### The task
The reply has to be a number alone, equal to how many lines in the entries below hold the string "agent".

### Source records
● ● ● ●
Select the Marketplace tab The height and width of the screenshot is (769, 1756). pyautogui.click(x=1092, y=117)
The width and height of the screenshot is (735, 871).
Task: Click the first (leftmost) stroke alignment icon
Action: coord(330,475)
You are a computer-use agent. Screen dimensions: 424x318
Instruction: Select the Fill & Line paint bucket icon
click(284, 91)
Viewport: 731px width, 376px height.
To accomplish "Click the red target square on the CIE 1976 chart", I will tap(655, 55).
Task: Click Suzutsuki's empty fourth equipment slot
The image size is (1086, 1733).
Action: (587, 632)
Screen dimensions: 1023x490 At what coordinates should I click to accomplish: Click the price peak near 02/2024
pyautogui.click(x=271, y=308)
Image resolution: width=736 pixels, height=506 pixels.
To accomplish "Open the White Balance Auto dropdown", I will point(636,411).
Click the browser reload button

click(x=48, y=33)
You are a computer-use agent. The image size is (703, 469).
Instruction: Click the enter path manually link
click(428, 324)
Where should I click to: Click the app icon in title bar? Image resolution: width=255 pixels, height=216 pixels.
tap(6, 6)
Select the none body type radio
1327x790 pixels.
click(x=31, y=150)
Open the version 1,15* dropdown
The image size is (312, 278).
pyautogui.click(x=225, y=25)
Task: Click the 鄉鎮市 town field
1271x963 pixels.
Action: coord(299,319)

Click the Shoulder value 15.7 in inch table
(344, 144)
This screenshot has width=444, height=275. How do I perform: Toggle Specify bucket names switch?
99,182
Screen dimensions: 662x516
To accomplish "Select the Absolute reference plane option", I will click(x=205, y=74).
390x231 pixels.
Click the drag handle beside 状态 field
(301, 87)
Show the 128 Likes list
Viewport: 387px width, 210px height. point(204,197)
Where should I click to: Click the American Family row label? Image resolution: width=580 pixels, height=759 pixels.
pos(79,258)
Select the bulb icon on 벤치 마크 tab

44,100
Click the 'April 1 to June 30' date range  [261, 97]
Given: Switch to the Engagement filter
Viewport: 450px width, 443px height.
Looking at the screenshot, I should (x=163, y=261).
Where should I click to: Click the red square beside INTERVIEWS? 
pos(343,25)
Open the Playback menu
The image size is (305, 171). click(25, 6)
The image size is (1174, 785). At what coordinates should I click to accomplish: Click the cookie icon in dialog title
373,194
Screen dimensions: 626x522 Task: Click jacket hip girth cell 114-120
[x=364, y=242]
● ● ● ●
### Exercise output
2